Comic Con Special: How Would Your Favorite Superhero Vote?

Superheroes are a big topic as 2012’s Comic Con comes to a close today. It’s obvious that politics and comics have always had a special relationship from propaganda to socio-political commentary. So where exactly would each of our beloved superheroes lie on the political thought spectrum? David Long, a comic blogger, wrote an article in 2006 listing the probable political party affiliation for all of our super hero favorites. It inspired us, so here is our version.

Iron Man

Let’s start with the most conservative character. Iron Man, of Marvel Comics, is about as Republican a character as possible. Tony Stark, aka Iron Man, is a billionaire with an Ivy League degree. He has a long history with war, serving as Secretary of Defense and is a weapons manufacturer. In Marvel’s civil war story arch, Iron Man was a huge supporter of the proposed law that all superhumans need to register with the government and abandon their secret identities. If anyone was against him and his movement, he classified them as an enemy combatant first and locked them up in Negative Zone prison, asking questions later. For these reasons, Iron Man could be considered a neo-con republican.

Green Lantern

Slightly less militant than Iron Man and a little more socially conservative, green Lantern is DC’s version of a classic Republican. As Earth’s representative in the Galactic Police Force, Green Lantern was a former test pilot and wears “the most powerful weapon in the world” as a ring on his finger. As Long puts it, he “flies around reshaping reality according to his idea of The Way Things Should Be,” giving him our title as a solid Republican.

Superman

Superman is the prime example of a moderate Republican. Growing up in rural Smallville, Kansas, and working in Metropolis, Superman has a keen balance of “small town values and big city pragmatism”. Clark Kent, Superman’s alter ego, works at the liberal newspaper “the Daily Planet” where he meets his similarly moderate wife Lois Lane (daughter of a military general and lead reporter for the Daily Planet). Superman is socially moderate but pro-death penalty and distrusts the President. Lex Luther was his arch enemy.

Captain America

Captain America can best be described as a “Truman Democrat”. Cap, after being thawed for 50 years, has a retro perspective on things.
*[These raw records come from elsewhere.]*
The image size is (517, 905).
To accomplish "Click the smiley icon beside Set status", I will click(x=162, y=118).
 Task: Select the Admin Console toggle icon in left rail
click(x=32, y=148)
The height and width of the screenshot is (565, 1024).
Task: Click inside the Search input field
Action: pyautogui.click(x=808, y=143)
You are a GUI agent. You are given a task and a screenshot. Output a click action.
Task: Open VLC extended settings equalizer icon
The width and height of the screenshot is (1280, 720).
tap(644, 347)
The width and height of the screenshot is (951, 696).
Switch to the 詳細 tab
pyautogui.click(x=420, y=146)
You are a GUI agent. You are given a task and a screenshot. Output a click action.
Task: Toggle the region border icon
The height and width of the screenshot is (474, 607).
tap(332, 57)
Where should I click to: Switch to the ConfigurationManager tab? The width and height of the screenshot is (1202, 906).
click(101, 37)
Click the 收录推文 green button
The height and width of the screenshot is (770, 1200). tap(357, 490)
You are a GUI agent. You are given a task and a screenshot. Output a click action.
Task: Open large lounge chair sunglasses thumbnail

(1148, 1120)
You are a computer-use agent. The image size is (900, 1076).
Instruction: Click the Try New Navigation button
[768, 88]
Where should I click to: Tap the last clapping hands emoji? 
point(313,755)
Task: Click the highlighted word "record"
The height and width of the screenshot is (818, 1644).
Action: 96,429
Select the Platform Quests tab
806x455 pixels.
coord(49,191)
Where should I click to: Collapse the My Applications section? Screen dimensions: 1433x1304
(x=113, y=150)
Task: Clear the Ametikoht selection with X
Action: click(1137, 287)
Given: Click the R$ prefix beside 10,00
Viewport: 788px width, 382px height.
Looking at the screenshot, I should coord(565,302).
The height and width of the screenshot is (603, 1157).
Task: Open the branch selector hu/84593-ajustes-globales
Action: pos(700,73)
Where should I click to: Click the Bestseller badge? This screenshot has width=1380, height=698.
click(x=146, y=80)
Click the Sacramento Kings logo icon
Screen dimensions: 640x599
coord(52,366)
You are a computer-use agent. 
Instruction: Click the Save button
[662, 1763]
Long says it best: “Captain America can’t even recognize today’s political parties, which have mutated in the decades he’s been on ice into bloated, hypocritical ideological monstrosities whose divisive policies makes him sad.” Captain American has all the underlying beliefs of a conservative American, like small government staying out of personal lives, hard work, self responsibility and a strong national defense. But he also believes in morality, justice and helping the less fortunate. “He votes his conscience, not along party lines,” writes Long.

Spiderman

Spiderman is DC’s version of a Democrat. Spiderman had a personal experience with poverty, watching his primary guardian Aunt May stretch Uncle Ben’s life insurance and taking freelance pictures of himself for a couple bucks. Spiderman absolutely believes in taking care of the little guys. “With great power comes great responsibility”…how democratic.

Green Arrow

Green Arrow is the token communist of the superhero crew. Green Arrow wears a green outfit, shoots with a bow and arrow, and steals from the rich who acquired their wealth through improper means. This superhero is a modern take on Robin Hood. No surprise considering as a boy Oliver Queen, Green Arrow’s alter ego, idolized the vigilante.

Batman

If Batman has a principle, there is nothing that can thwart him from standing by them. This is a trait present in most superheroes. Unfortunately, unlike most superheros, Batman’s principles are pretty contradictory. Despite distrusting any law or government officials, Batman strongly believes in the rule of law and right vs. wrong. Despite accepting fist fights and living a life of fighting crime, he is completely against guns and the death penalty. Batman is definitely too confusing to belong to any party and as Long put it, “When Batman votes, he weighs all the options and chooses the best person for the job, regardless of party affiliation or whether they are actually running for office. In other words, he writes-in BATMAN on every ballot.”

Do you agree or disagree with our interpretations? Did we leave anyone out?